─── Estratto del documento ───

Ho
conosciuto un ragazzo di 13 anni, di nome F., che ha un disturbo
dello spettro autistico ad alto funzionamento. Questa diagnosi è
stampata su un foglio, associata a una serie di esami, test e
descrizioni del comportamento. In virtù di tale etichetta ha
iniziato a fare quelle terapie che vengono in genere consigliate in
questi casi.
Siccome lui
ha questa diagnosi tutto spinge verso quella strada.
Gli ho
chiesto cosa volesse fare e lui mi ha risposto che non voleva
frequentare più il centro di riabilitazione, voleva disegnare,
giocare e basta.
No, questo
non è proprio possibile, c'è una diagnosi di disturbo dello spettro
autistico, c'è sempre qualcuno pronto a indignarsi alla minima
difficoltà di F., se lui non è seguito dal centro di
riabilitazione. Mica può frequentare la piscina, gli scout e i campi
da calcetto. Lui deve fare la riabilitazione. C'è una diagnosi.
Ma quando
parlo con lui, la diagnosi io non la vedo proprio.
Ha espresso
dei desideri, non può decidere come fanno gli altri ragazzi della
sua età. Si, ma c'è il rischio che non venga capito, che venga
preso in giro, che si metta nei guai.

─── Voci estratte ───

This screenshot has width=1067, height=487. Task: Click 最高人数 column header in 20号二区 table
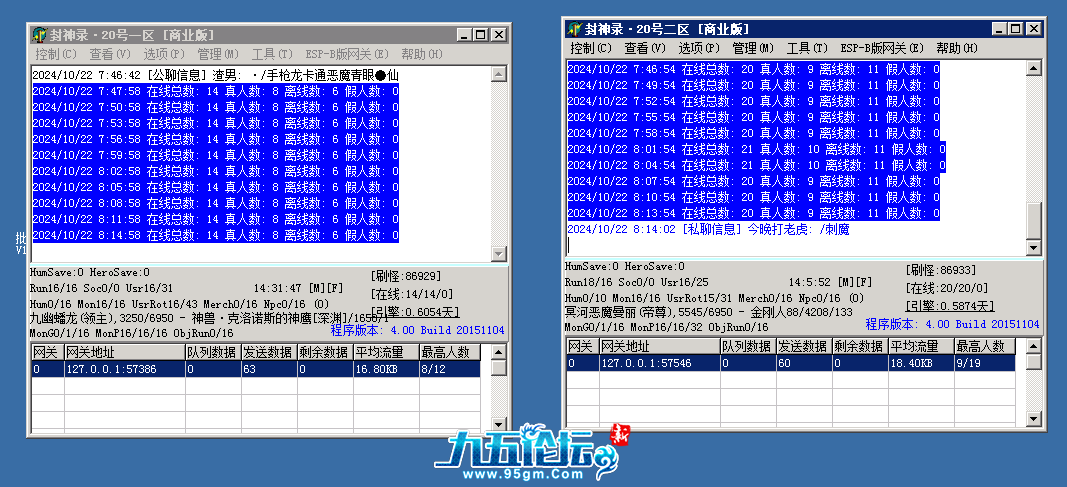(984, 346)
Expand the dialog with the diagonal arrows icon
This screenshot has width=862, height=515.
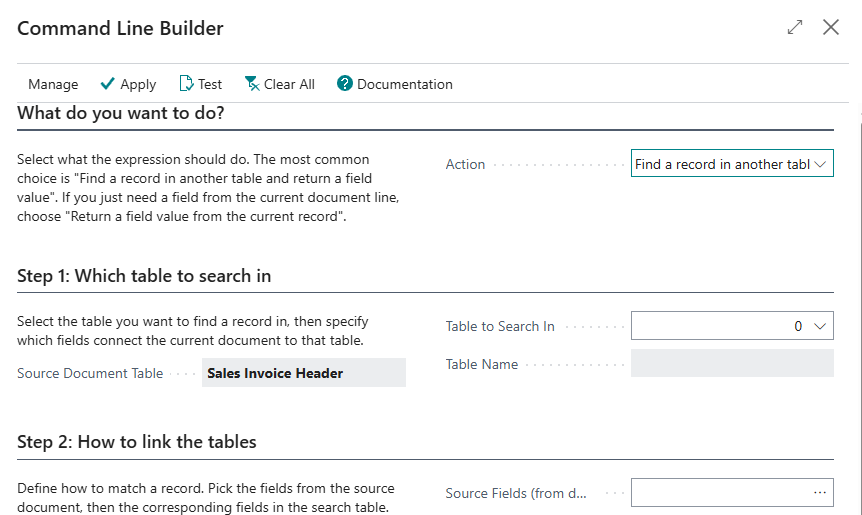click(x=795, y=27)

───

Traduci in inglese questa frase del testo sul ragazzo di 13 anni: "Ma quando parlo con lui, la diagnosi io non la vedo proprio."

But when I talk with him, I really don't see the diagnosis at all.